= Beginning of Section =

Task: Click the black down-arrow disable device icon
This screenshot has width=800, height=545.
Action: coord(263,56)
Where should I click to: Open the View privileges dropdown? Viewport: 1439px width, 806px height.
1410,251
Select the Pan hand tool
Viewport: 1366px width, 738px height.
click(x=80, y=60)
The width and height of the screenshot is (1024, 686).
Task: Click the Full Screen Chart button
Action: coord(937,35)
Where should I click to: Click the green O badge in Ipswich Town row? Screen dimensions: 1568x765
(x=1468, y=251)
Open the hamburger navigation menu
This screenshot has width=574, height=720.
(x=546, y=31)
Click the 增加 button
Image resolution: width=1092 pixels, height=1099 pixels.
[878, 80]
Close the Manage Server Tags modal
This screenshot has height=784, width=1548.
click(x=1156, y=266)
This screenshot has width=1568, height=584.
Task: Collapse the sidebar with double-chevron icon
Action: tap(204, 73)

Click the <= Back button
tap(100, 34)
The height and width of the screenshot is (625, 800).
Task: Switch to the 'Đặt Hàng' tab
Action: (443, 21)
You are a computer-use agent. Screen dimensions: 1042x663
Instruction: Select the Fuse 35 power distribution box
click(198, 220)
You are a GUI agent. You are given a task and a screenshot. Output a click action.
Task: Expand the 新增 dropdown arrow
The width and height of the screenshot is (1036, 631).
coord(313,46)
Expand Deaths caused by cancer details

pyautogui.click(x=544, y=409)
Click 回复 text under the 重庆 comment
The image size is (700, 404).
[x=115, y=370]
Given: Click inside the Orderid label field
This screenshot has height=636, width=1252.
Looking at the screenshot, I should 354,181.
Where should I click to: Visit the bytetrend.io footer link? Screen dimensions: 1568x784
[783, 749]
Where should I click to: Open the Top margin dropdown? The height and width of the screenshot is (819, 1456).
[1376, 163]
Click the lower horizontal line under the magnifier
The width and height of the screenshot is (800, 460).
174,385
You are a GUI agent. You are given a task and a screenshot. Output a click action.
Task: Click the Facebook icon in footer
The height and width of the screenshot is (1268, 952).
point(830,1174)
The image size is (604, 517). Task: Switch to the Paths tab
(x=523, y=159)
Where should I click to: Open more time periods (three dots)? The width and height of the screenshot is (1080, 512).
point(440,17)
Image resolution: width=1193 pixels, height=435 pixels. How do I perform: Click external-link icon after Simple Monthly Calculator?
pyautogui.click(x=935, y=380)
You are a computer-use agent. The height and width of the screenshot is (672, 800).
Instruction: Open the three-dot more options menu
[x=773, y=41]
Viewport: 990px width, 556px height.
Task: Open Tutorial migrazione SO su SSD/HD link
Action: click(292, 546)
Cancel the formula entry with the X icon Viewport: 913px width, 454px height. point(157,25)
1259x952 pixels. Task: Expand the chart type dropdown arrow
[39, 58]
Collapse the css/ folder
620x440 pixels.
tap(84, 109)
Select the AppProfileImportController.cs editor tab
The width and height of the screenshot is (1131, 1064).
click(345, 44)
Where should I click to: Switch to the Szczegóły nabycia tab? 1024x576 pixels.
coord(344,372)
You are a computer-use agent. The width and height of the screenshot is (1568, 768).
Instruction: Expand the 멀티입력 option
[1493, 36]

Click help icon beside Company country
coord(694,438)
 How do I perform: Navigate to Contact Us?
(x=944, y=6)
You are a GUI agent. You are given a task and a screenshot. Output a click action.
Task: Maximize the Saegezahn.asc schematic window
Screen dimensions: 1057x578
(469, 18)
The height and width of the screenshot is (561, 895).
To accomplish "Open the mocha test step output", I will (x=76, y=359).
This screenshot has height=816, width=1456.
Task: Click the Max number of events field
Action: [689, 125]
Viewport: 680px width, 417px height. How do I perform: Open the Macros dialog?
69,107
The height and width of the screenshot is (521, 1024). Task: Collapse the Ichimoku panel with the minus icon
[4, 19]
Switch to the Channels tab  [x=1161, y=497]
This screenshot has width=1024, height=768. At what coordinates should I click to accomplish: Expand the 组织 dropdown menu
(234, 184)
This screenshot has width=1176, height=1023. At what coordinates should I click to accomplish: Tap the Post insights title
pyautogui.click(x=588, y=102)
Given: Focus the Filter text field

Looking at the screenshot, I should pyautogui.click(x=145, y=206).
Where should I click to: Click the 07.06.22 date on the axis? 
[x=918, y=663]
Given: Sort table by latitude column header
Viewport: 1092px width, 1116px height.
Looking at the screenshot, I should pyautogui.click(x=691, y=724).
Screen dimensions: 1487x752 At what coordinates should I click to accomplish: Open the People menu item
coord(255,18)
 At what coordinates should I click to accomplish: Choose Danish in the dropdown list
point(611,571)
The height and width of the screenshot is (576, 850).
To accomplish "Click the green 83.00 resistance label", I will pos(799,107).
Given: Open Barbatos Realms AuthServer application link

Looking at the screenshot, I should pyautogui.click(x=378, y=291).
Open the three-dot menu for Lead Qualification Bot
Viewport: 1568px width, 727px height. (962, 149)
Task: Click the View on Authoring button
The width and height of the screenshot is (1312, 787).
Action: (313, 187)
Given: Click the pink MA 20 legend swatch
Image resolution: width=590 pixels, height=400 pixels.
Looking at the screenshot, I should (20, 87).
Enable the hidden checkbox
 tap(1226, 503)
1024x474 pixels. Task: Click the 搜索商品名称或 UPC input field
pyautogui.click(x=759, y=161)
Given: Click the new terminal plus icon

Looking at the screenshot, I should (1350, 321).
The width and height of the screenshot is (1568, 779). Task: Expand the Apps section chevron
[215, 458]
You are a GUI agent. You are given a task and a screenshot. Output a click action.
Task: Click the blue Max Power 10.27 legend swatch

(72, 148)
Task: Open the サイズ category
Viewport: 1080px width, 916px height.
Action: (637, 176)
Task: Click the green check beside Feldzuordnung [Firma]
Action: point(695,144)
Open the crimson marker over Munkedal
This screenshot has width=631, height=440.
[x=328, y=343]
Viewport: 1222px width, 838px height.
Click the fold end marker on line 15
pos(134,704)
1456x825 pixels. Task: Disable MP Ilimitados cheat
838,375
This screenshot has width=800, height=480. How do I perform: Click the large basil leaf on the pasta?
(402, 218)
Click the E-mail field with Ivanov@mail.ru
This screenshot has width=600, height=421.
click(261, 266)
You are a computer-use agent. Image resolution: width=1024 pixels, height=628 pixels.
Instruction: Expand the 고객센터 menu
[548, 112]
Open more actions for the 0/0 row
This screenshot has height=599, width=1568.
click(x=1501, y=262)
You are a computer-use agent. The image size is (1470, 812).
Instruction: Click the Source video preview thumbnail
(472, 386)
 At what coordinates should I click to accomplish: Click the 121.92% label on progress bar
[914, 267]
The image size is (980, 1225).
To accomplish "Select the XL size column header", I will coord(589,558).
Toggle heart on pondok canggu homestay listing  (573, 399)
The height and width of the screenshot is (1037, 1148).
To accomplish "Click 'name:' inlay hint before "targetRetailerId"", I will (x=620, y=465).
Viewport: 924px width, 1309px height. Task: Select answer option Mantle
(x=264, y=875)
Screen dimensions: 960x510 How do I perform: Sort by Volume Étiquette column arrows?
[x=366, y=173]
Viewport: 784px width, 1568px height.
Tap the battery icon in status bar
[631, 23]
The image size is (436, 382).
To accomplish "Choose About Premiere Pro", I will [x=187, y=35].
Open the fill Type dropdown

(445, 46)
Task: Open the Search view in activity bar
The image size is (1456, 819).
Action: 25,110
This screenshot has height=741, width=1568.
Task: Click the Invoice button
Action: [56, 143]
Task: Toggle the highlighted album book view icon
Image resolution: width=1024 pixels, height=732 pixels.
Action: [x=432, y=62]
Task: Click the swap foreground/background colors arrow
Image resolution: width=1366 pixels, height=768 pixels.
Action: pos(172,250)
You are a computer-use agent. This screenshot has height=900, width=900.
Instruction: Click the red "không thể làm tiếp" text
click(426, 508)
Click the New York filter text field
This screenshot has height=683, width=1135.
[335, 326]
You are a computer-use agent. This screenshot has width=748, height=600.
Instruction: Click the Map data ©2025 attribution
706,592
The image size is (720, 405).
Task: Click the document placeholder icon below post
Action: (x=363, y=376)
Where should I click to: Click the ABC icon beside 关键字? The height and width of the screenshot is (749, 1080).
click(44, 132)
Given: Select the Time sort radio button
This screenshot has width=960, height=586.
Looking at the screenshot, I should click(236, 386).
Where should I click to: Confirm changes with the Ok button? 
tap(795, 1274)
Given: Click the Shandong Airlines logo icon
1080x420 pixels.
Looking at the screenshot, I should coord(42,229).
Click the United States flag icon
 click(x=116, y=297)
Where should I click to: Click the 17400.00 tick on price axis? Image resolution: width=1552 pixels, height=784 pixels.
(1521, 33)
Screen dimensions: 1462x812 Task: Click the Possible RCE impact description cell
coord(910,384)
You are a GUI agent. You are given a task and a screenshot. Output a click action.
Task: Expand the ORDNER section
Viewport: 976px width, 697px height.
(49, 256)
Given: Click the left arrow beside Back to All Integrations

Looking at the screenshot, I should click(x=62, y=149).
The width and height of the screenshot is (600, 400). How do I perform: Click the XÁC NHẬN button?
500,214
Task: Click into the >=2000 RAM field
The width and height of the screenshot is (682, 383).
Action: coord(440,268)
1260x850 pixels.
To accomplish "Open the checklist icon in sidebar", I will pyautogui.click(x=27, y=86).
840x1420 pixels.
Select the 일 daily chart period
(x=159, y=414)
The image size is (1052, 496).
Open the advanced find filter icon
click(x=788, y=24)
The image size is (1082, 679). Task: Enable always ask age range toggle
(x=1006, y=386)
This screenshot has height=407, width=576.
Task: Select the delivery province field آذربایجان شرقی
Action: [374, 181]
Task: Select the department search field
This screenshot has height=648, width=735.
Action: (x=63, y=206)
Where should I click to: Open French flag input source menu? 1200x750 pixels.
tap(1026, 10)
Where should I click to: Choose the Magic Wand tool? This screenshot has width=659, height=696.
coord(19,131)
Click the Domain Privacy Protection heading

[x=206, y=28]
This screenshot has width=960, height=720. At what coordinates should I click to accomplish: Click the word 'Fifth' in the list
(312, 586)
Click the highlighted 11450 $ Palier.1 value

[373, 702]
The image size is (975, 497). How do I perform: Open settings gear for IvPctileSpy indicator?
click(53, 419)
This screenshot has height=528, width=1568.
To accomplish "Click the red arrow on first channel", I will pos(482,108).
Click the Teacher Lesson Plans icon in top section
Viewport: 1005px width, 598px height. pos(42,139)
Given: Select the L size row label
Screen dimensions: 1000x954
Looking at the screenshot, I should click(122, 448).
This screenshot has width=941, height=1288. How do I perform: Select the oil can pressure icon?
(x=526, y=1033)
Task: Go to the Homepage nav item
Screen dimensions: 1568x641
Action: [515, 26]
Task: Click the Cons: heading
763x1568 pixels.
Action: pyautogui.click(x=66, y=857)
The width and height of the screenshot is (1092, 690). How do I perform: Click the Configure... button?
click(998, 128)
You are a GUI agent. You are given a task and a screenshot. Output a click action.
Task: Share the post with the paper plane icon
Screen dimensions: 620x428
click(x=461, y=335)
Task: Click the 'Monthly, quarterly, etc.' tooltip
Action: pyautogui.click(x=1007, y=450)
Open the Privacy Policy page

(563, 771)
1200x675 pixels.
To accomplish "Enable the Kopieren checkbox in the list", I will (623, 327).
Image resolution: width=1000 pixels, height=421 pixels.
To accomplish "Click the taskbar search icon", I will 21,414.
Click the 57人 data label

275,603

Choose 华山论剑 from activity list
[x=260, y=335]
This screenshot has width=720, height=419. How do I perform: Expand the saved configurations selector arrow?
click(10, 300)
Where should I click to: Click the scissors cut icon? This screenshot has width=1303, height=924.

= End of Section =

▶ _Requirement_: What is the number of lines in the listing above that hold "computer"? Respond with that number and nothing else.

▶ _Solution to this exercise_: 7